I flatten it and examine it - then I tell him this bag is about 3" taller and 6" wider than the plastic bag that border patrol gives people to put all their valuables in when they are lined up, waiting to board the van to go to the 'detention' center.

Border patrol then points to the two big dumpsters along the 'wall' and instructs people to toss everything else into that dumpster: backpacks, diaper bags, extra clothes - anything that will not fit into the little clear plastic bag.

The guy, Robert, looks at me with such disbelief until I pull up the pictures of the plastic bag I have on my phone.

More misinformation: asylum seekers can't work for the first 6 months they are here and only ONE in TEN will eventually be sucessful in their bid for asylum. The other nine will be returned to their countries of origin or dumped into Mexico, no matter how dangerous it is for them or their family.

He then points to two small clouds gathering overhead and tells me they are full of chemicals and if I watch them long enough, they will dissipate and send chemicals down on us.

He's a 'government is trying to control us, take away our guns, and leave us vulnerable to the cartel'. Plus everyone is blaming white men now - he feels it.

I ask him where he lives and I'm not thrilled to know it's Cochise - I don't want to run into him there when I make my delivery.

I want him to know that he has mis-information about refugees. He lives he on the border. He has guns. He is white and male. I will not get into his white man pity-party while I'm trying to touch some kind of compassion he might have.

So I tell him I have to leave but I really want him to know the truth about people crossing the border and how we are treating them.
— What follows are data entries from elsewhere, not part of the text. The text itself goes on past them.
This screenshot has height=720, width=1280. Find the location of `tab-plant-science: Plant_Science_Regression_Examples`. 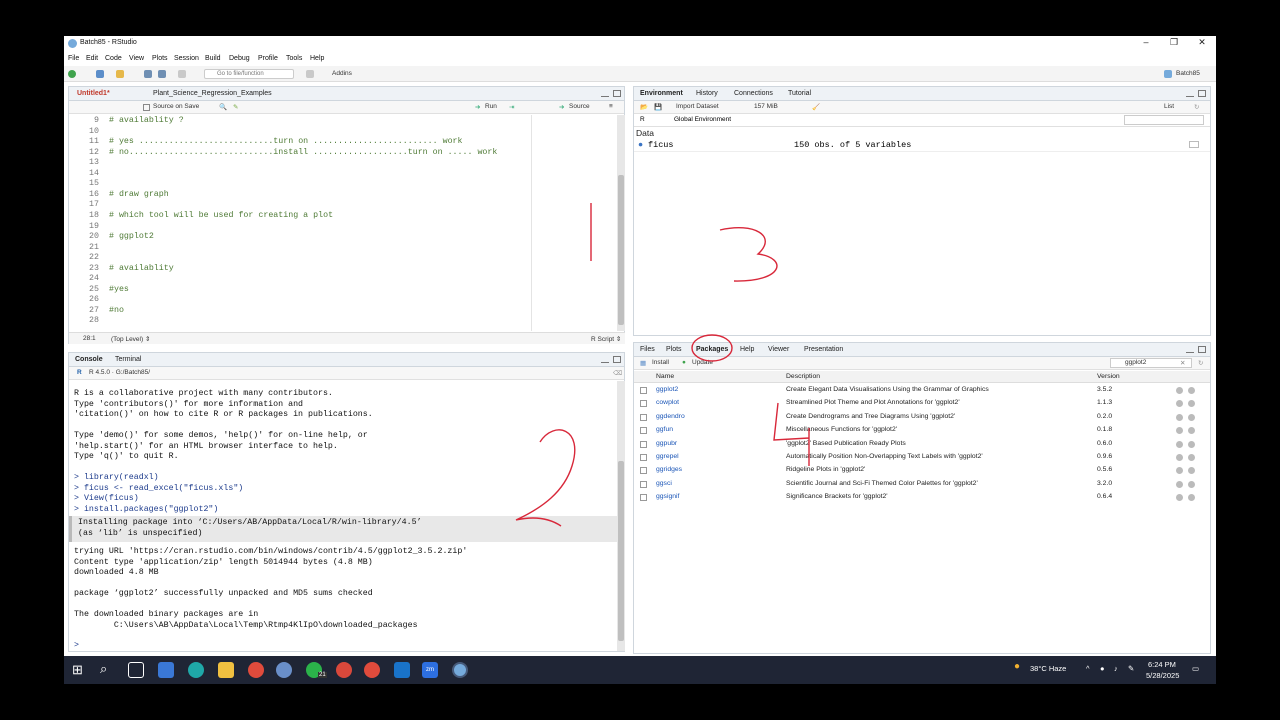

tab-plant-science: Plant_Science_Regression_Examples is located at coordinates (212, 94).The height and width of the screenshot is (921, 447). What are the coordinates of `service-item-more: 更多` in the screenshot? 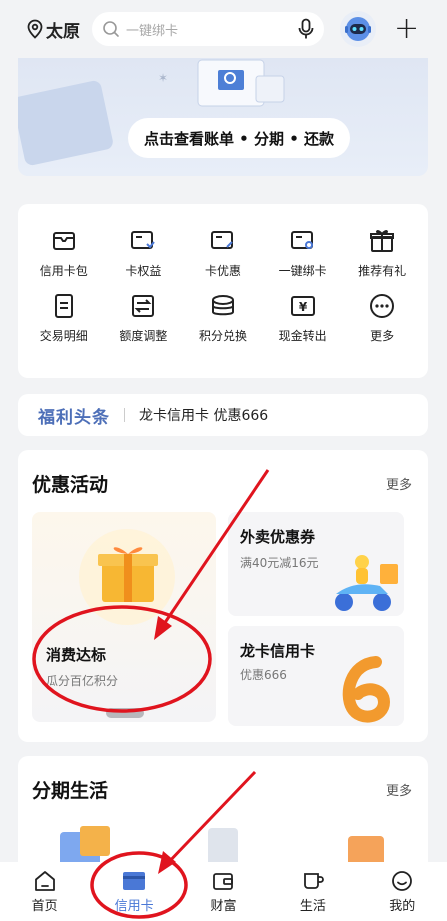 It's located at (382, 318).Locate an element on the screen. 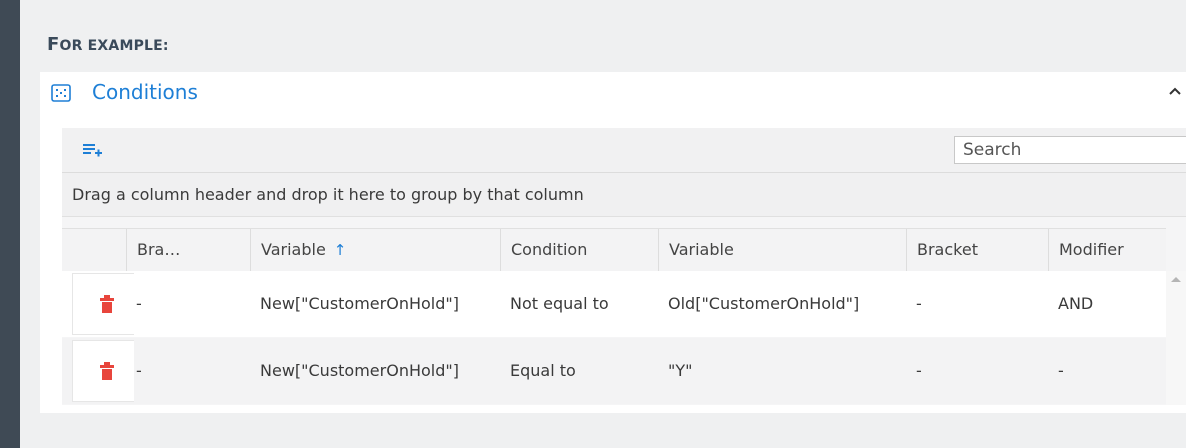 This screenshot has width=1186, height=448. cell-modifier: - is located at coordinates (1061, 370).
I tell him again that I've been there, on both sides of the border and he can believe me.

Oh well, on to Cochise

I'll never cross over again...

I make popcorn, heat up soup, grab a kombucha and head toward Cochise and my delivery from the Bay.

I spend the night at one of my very favorite rest stops along I10 in Arizona, the Texas Canyon rest stop.

I walk along the fence at the far boundary of the rest area, saddened to see both the fence and the barbed wire running along the top of the fence. Are they really trying to keep out refugees or why? Why a fence and why barbed-wire.

I used to stop here frequently when you could hike along a trail going up into the rocks and back down again.

Now there's a very narrow and small cement path paralleling the fence. I see a snagged piece of material on the barbed-wire as I aim my camera up to take a picture of the fading moon. I capture a hawk gliding or maybe a vulture as I wonder if this horrid barbed-wire captured a person’s clothes.

A light-skinned man who has a trace Spanish accent is waiting for me outside the restrooms. He wants to talk but he also warns me that everything we are saying can be heard.

He wants to know what kind of christian I am and when I say I’m not, he says he’s not either. He tells me about his recent experiences trying to re-cross the border into the u.s. He declares with so much hurt in his eyes, that he was born in this country and has lived in Los Angeles all his life. And yet, these past couple years border patrol has made it so difficult to cross back over, he feels like a criminal, like they are telling him he doesn’t belong.

His eyes flash with anger and then hopelessness, as he proclaims he will never, ever try to cross over anymore.

My heart goes out to him as I think about those people trying to come here that don’t have papers and how they are treated.